[Saved data entries]
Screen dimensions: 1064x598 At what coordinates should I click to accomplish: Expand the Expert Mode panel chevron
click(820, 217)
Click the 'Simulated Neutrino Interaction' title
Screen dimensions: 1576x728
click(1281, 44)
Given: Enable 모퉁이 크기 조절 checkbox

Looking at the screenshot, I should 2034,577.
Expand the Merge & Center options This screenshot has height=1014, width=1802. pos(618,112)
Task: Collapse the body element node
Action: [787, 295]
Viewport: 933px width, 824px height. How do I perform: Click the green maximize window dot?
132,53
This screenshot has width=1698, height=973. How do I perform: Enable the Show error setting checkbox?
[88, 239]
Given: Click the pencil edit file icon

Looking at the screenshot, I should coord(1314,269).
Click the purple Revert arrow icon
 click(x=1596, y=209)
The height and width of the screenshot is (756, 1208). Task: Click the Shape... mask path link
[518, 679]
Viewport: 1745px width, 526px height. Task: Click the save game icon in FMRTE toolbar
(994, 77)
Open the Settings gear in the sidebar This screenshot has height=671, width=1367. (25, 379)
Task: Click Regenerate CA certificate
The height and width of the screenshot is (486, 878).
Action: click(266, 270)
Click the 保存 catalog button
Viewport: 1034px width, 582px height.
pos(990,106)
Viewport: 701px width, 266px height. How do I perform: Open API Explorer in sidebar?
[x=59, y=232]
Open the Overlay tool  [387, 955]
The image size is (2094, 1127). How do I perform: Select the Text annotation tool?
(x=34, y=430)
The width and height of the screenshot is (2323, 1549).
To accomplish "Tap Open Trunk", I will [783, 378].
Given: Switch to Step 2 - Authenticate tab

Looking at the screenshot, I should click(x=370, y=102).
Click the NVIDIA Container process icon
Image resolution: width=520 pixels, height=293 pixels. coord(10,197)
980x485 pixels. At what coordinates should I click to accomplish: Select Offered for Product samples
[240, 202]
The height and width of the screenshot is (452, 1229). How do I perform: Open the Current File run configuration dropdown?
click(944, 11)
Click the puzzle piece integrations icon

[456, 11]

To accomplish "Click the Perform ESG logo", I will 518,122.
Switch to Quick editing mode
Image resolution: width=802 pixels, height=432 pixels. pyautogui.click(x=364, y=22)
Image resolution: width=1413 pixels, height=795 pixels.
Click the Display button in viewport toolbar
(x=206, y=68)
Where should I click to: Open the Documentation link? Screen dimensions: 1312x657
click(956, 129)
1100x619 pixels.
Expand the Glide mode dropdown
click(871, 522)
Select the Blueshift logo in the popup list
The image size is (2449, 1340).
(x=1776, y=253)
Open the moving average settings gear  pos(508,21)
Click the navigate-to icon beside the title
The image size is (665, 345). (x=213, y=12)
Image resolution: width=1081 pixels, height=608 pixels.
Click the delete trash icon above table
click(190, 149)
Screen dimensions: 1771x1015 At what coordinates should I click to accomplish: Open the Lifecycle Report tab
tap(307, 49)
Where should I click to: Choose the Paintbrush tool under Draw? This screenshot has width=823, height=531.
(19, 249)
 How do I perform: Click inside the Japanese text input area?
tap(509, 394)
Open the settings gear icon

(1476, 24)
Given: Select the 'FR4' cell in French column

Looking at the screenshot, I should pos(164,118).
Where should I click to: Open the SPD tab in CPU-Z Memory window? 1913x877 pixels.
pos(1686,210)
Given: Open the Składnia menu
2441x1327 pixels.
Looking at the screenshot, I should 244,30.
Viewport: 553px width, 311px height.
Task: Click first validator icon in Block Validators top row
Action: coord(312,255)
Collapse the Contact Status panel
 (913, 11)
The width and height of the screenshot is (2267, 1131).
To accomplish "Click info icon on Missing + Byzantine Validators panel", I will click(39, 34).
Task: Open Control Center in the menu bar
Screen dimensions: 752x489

■ Problem details: Only the lines from the one containing "Where should I click to: Open the SPD" through the last line of the records should appear, each written out exactly.

■ Solved exercise:
Where should I click to: Open the SPD tab in CPU-Z Memory window? 1913x877 pixels.
pos(1686,210)
Given: Open the Składnia menu
2441x1327 pixels.
Looking at the screenshot, I should 244,30.
Viewport: 553px width, 311px height.
Task: Click first validator icon in Block Validators top row
Action: coord(312,255)
Collapse the Contact Status panel
 (913, 11)
The width and height of the screenshot is (2267, 1131).
To accomplish "Click info icon on Missing + Byzantine Validators panel", I will click(39, 34).
Task: Open Control Center in the menu bar
Screen dimensions: 752x489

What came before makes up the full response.